[[ Passage to read, beginning ]]

Nutrient (C, N or P) incorporation (g C, N or P dry weight m⁻²)
= macroalgal biomass (g dry weight m⁻²) × tissue nutrient (C, N, or P) content/100.

(1)

The total C, N, and P amounts incorporated by the macroalgae in each zone were estimated by multiplying macroalgal C, N, and P incorporation by the macroalgal distributional area (area of rocky substrate × macroalgal percent cover) in each zone.

2.5. Data Analysis

The data are shown as the mean ± standard error. All data were tested for normality and homogeneity of variance to meet the assumptions of parametric statistical analysis. The significance of differences in dissolved inorganic nutrient (NH₄⁺, NO₃⁻ + NO₂⁻, PO₄³⁻) concentrations in the water column and the coverage and biomass of macroalgae among sampling times and zones was determined using two-way analysis of variance (ANOVA). Differences in tissue nutrient (C, N, and P) contents among macroalgal species were assessed using one-way ANOVA. When significant differences were observed among treatments, a Student–Newman–Keuls (SNK) post hoc test was performed. We used an alpha level of 0.05 for all statistical tests. All statistical analyses were performed using SPSS Statistics 20.0 (IBM Corporation, Armonk, NY, USA).

3. Results

3.1. Environmental Factors

Daily water temperature exhibited a clear seasonal trend, being highest (28.5 °C) in August and lowest (13.7 °C) in March (Figure 2). The mean annual water temperature in 2017 was 19.1 °C. Water-column-dissolved inorganic nutrient (NH₄⁺, NO₃⁻ + NO₂⁻, PO₄³⁻) concentrations at 0 m from the coastline were significantly (P < 0.001 in all) higher than those at 300 m from the coastline in both May and October (Figure 3). The water column NH₄⁺ concentration at 0 m ranged from 2.4 ± 0.1 to 3.4 ± 0.1 µM, whereas the average NH₄⁺ concentration at 300 m was less than 1 µM. In particular, the water column NO₃⁻ + NO₂⁻ concentration was highest at 0 m (51.8 and 73.7 µM in May and October, respectively). At 300 m, the NO₃⁻ + NO₂⁻ concentration in the water column was 1.5 µM in May and 3.4 µM in October. The average water column PO₄³⁻ concentrations at 0 and 300 m were 2.2 and 0.3 µM, respectively.

[[ Passage to read, end ]]

# [Things to do]
**a)** Output everything in the macroalgae passage from "2.5. Data Analysis" down to "Armonk, NY, USA).".
**b)** For each statement, answer yes or no on whether the macroalgae passage agrees with it, and quote the words of the passage that decide it: (i) the mean annual water temperature in 2017 was 19.1 °C; (ii) differences in tissue nutrient contents among macroalgal species were assessed using two-way ANOVA; (iii) daily water temperature was lowest in March.
The rows come from a different source than the macroalgae passage.

[[ Data under study, beginning ]]

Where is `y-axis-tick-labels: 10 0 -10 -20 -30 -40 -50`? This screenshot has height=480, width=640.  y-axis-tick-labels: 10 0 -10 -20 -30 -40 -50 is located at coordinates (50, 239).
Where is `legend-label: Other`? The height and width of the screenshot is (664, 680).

[[ Data under study, end ]]
[[ Data under study, beginning ]]

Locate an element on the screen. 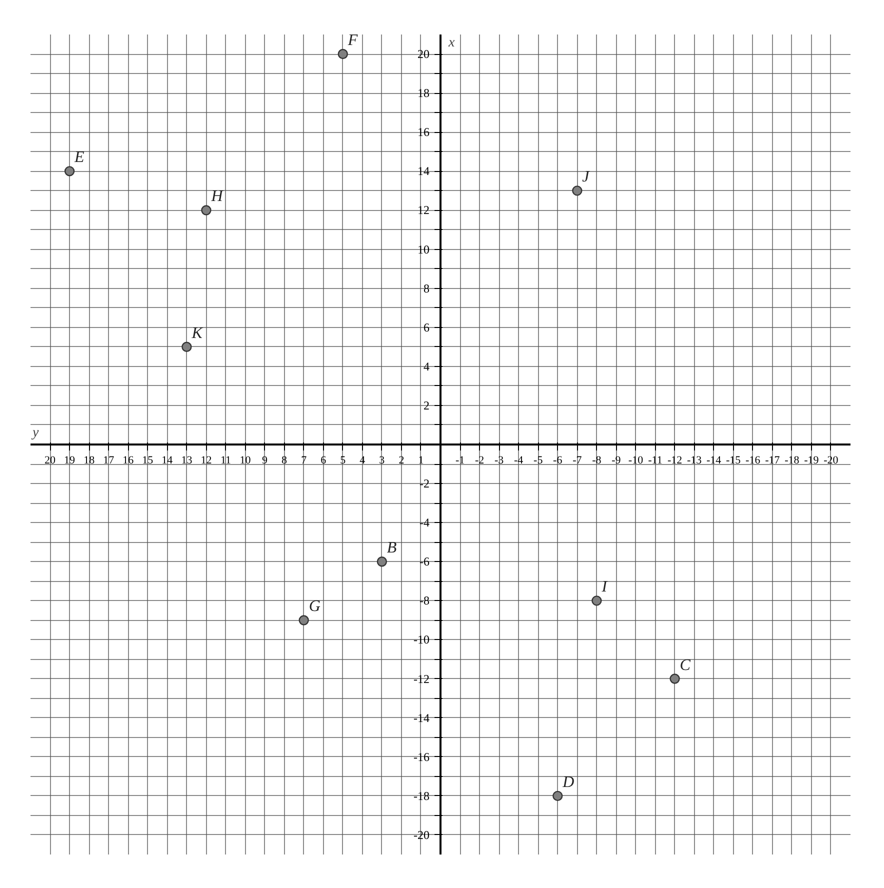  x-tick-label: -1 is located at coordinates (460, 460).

[[ Data under study, end ]]

# [Results]
**a)**
2.5. Data Analysis

The data are shown as the mean ± standard error. All data were tested for normality and homogeneity of variance to meet the assumptions of parametric statistical analysis. The significance of differences in dissolved inorganic nutrient (NH₄⁺, NO₃⁻ + NO₂⁻, PO₄³⁻) concentrations in the water column and the coverage and biomass of macroalgae among sampling times and zones was determined using two-way analysis of variance (ANOVA). Differences in tissue nutrient (C, N, and P) contents among macroalgal species were assessed using one-way ANOVA. When significant differences were observed among treatments, a Student–Newman–Keuls (SNK) post hoc test was performed. We used an alpha level of 0.05 for all statistical tests. All statistical analyses were performed using SPSS Statistics 20.0 (IBM Corporation, Armonk, NY, USA).

**b)**
(i) Yes: "The mean annual water temperature in 2017 was 19.1 °C."
(ii) No: "Differences in tissue nutrient (C, N, and P) contents among macroalgal species were assessed using one-way ANOVA."
(iii) Yes: "lowest (13.7 °C) in March"